Problem description:
Continue the article about UK firms raising prices at a record pace, picking up after its final sentence.

Document excerpt:

* * * * * * *

Inflationary pressures stifle the UK’s economic recovery as companies hike prices at fastest pace on record

  • UK business growth was strong in September but hampered by rising costs
  • Shortages of staff, raw materials and transport led slowdown in new orders
  • Data suggests inflationary pressure could be less short-term than expected 


UK firms hiked prices at the fastest pace on record in September, adding to fears of soaring inflation, as rises in fuel, energy and staff costs were passed on to consumers.

While companies saw strong growth for the month, shortages of staff, raw materials and transport led to the slowest growth in new orders since shortly before the lifting of coronavirus lockdowns in early 2021.

The end of the tax break for home buyers at the end of September was also cited by some firms surveyed as a reason for the slowdown in new orders.

Companies saw strong growth in September but higher costs were passed on to consumers.

The IHS Markit/CIPS composite Purchasing Managers’ Index, which combines the UK’s services and manufacturing sectors, edged up to 54.9 from 54.8 in August, the first time it did not fall since May. A reading above 50 indicating expansion.

Around 34 per cent of firms reported an increase in output during the month, while only 13 per cent signalled a reduction.

Where firms saw higher levels of activity, this was attributed to strong consumer confidence and favourable business conditions after pandemic restrictions were lifted.

Where companies saw a fall in activity, they cited supply chain disruptions and shortages of staff, especially in the hospitality sector.

Job vacancies in the UK are currently at a record high, but a lack of candidates to fill vacancies and persistently high numbers of departing staff acted as a considerable brake on employment growth during September.

Input costs also rose sharply for services firms but they grew more slowly for manufacturers.

The data emerges as the Bank of England is squarely focused on recent inflation, which is so far looking less ‘transitory’ than the central bank had first insisted. As a result, the BoE last month said the case for an interest rate hike had strengthened.

* * * * * * *

Dataset entries:
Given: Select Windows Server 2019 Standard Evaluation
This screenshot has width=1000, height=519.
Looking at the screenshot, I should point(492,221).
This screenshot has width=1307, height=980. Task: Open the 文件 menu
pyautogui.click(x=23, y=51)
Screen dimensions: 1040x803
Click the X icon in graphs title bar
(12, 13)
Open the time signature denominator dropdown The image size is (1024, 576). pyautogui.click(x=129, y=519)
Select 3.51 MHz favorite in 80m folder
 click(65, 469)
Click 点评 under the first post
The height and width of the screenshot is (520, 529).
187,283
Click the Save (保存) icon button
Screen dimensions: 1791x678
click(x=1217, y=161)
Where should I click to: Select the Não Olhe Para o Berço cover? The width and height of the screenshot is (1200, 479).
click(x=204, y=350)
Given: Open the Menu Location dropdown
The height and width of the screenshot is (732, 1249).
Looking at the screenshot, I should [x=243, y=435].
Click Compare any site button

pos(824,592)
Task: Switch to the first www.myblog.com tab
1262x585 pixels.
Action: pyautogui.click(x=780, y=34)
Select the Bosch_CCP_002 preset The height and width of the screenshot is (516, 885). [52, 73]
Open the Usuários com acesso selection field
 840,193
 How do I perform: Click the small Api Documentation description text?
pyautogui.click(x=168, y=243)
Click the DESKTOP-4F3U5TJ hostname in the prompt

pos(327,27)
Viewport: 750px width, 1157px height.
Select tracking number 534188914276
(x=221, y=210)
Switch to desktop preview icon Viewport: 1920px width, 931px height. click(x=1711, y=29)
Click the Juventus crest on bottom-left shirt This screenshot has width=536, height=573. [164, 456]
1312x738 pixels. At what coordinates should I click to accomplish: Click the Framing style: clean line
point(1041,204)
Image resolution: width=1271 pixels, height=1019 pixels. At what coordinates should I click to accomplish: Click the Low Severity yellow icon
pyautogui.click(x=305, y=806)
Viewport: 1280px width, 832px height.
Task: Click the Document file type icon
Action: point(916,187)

* * * * * * *

Output of the exercise:
In addition, IHS Markit, which compiles the data, said the data had yet to fully reflect the inflationary impact of Britain’s fuel crisis and surging energy prices.

Senior economic advisor to the EY ITEM Club Martin Beck said the ‘short-term acceleration’ of inflation is ‘squeezing living standards’ but ‘supply constraints should gradually ease’.

‘The recovery is unlikely to be brought to a halt by supply-side pressures.’

A reading above 50 indicates expansion and it was the first time the index did not fall since May

A reading above 50 indicates expansion and it was the first time the index did not fall since May 

Economics director at IHS Markit Tim Moore added: ‘The supply chain crisis put a considerable brake on recovery in the UK service sector during September.

‘Tight constraints on business capacity and rampant supply chain uncertainty meant that service providers have become more willing to pass on higher costs to customers.’

Commenting on the question of staffing issues, group director at the Chartered Institute of Procurement & Supply Duncan Brock said: ‘Though job creation was maintained in September, the services sector still had obstacles to overcome in terms of skills gaps and talent shortages as the competition for good employees deepened.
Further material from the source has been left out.